§ **TASK REQUIREMENTS**:
Could you reproduce all the entries under this sentence exactly, leaving the images aside?

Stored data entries
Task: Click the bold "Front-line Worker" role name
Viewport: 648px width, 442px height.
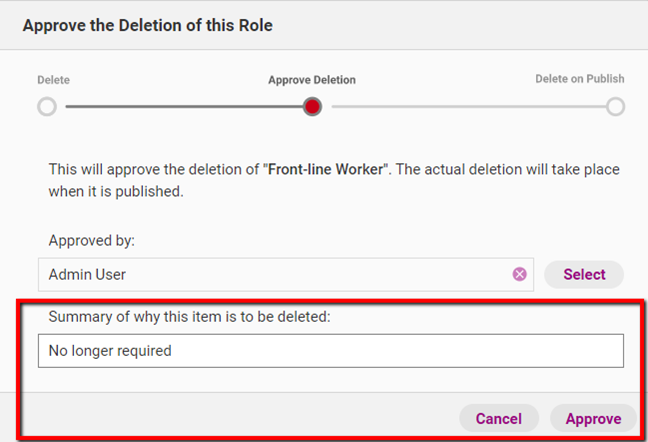Action: pos(327,170)
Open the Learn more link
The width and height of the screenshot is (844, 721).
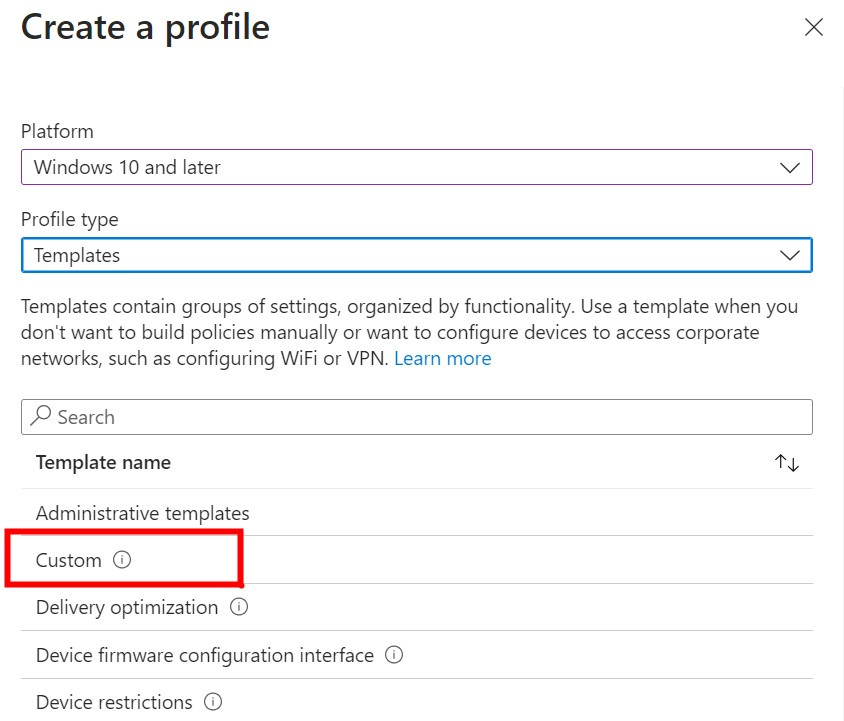point(443,358)
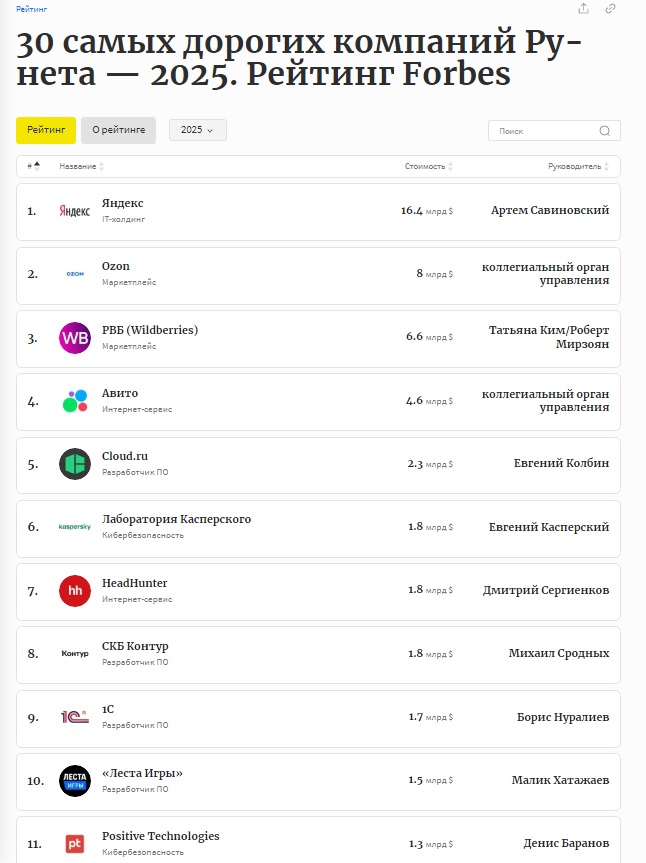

§ **SOLUTION TO THIS PROBLEM**:
Task: Click the bold "Front-line Worker" role name
Viewport: 648px width, 442px height.
Action: pos(327,170)
Open the Learn more link
The width and height of the screenshot is (844, 721).
point(443,358)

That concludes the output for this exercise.